» ESTRATTO DEL DOCUMENTO:
----

Il nulla raffigura anche la negazione dell’intendere la politica. La Destra è sempre più incapace di prendersi il futuro, omologata all’immancabile nostalgia demolitrice e la Sinistra rimane in balia delle smanie da collettivo eccelso. L’Europa è a un bivio, dinanzi un baratro creatosi grazie all’incedere di una crisi senza fine.
Alain de Benoist è un battitore libero, vede chiaro. Nel suo ultimo libro “Sull’orlo del baratro” riscopre l’amore improvviso per l’aritmetica illustrando una sequela di percentuali agghiaccianti e pone una domanda: la globalizzazione di forgia liberale, neoliberale rappresenta la libertà dei popoli?
Questione complessa. Soffermarsi a lungo sulle cause, senza sforzarsi di individuare una via di uscita non impossibile da raggiungere, può risultare un facile alibi, sviante. Nell’introduzione del saggio del pensatore francese, Eduardo Zarelli e Massimo Fini mettono in evidenza il percorso e le dicotomie della società della crescita, oggi in netto declino. Quell’alone di materialismo, intrinseco nell’apparato di una forma definita moderna, tormentata dall’individualismo, priva di esigenze politicamente corrette di identità e di luogo.
Come avverte De Benoist, Il periodo non è dei migliori e l’incedere di una società a clessidra, dove l’inclinazione e i depositi di ricchezza si accumulano solo nella parte alta degli scalini sociali, provocandone una strozzatura man mano che la sabbia raggiunge i gradini più bassi, non permette margini di errore.
È un dato di fatto, quanto l’impoverimento del ceto medio. Sono lontani gli anni in cui la classe media godeva di un netto progredire del proprio tenore di vita, non paragonabile ad un presente dove riuscire a fronteggiare una decrescita vertiginosa è sempre più difficile.
Dagli anni Ottanta in poi i vincoli di spesa s’ingrandiscono velocemente in relazione ai redditi. Una conseguenza del turbo-capitalismo, dei capitani di sventura, specchi dell’evoluzione del neoliberismo, delle élites delle borse e dell’azionariato in mano agli oligopoli delle multinazionali, dell’esclusività accentratrice della Forma-Capitale finanziaria e del conseguente allargamento della sua opera, dovuta alle delocalizzazioni dell’impresa, tale da peggiorare ineluttabilmente il salario dei dipendenti autoctoni, permettere licenziamenti coatti, trasferendo la produttività verso i Paesi emergenti a costo zero, impiegando costantemente un numero minore di uomini in suolo patrio e determinando l’indebolimento dell’occupazione.

----

» ESERCIZI DA SVOLGERE:
• A. Indica se ciascuna affermazione concorda con il testo sul libro di de Benoist, rispondendo sì o no e citando le parole decisive: (i) nell'introduzione del saggio, Zarelli e Fini evidenziano il percorso della società della crescita; (ii) i vincoli di spesa crescono rapidamente rispetto ai redditi a partire dagli anni Novanta; (iii) l'ultimo libro di de Benoist s'intitola "Sull'orlo del baratro".
• B. Nella società a clessidra descritta nel testo sul libro di de Benoist, dove si accumulano i depositi di ricchezza?
• C. Prosegui il testo sul libro di de Benoist a partire dalla sua ultima frase.
L'elenco è materiale separato dal testo.

» BLOCCO DATI:
----

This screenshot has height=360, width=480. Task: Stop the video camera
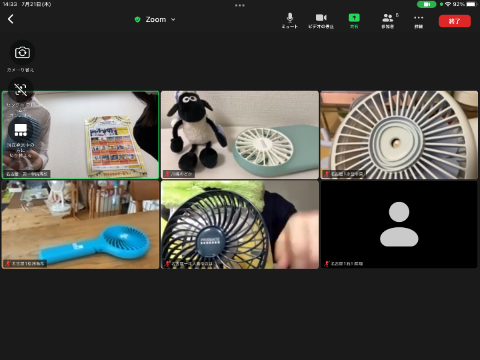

----

» SOLUZIONI:
• A.
(i) Sì: "Eduardo Zarelli e Massimo Fini mettono in evidenza il percorso e le dicotomie della società della crescita".
(ii) No: "Dagli anni Ottanta in poi i vincoli di spesa s’ingrandiscono velocemente in relazione ai redditi".
(iii) Sì: "Nel suo ultimo libro “Sull’orlo del baratro”".

• B. Solo nella parte alta degli scalini sociali.

• C.
Ecco l’anticamera della precarietà del lavoro e della compressione dei salari e il successivo depauperamento delle classi medie e povere, assoggettate dall’indebitamento, nell’unica speranza di riuscire a preservare un tenore di vita. Stretto dalla morsa del sistema mercato-merce, l’insorgere di una crisi strutturale di questa portata, concomitante alla crisi ipotecaria americana, accondiscende all’insana conseguenza diretta del sistema mondialista, associato all’insieme d’idea/e del mondo e della sua realizzazione.

Dal fondo del baratro fuoriescono esalazioni globali: laddove la globalizzazione rende fluido un pensiero incentrato sull’annullamento degli spazi e dei loro confini, delle merci e della produttività prive di territorialità definita, ad un attento esploratore dei mari in tempesta, risulta facile scorgere la finanziarizzazione del capitale distaccato dall’economia reale.
Da qui una deriva senza esclusioni di colpi che porta, inaspettatamente, a due dicotomie specifiche: La prima, il libero scambio su cui si basa la dottrina del level playing field — campo da gioco livellato —, intesa secondo le rigide del mercato globale come l’annullamento di tutte le barriere per la libera circolazione del mercato, inclusa l’abolizione delle regole.
In alternativa, come sostiene Maurice Allais, premio Nobel per l’Economia nel 1988, la liberalizzazione degli scambi del capitale e delle merci possibile solo grazie alla regionalizzazione di Paesi politicamente ed economicamente associati, socialmente e organicamente comparabili. In pratica, la dove vi è un’autentica coscienza di identità strutturale. Dove le liberalizzazioni mondiali, archetipi di un mare in burrasca quale il Mediterraneo, non giungerebbero mai ad intaccare le fondamenta di un apparato-Regione: ordinato, solido, in cui sia quasi impossibile la diffusione della dottrina level playing field.
Ecco allora sopraggiunge un amaro risveglio, sopra un braciere ardente dall’appellativo Europa, dalle tre velocità di un’Italia attonita. L’UE e la politica dei singoli stati non hanno certo apportato una miglioria significativa alla costruzione di un’Europa Unita. Davvero unita.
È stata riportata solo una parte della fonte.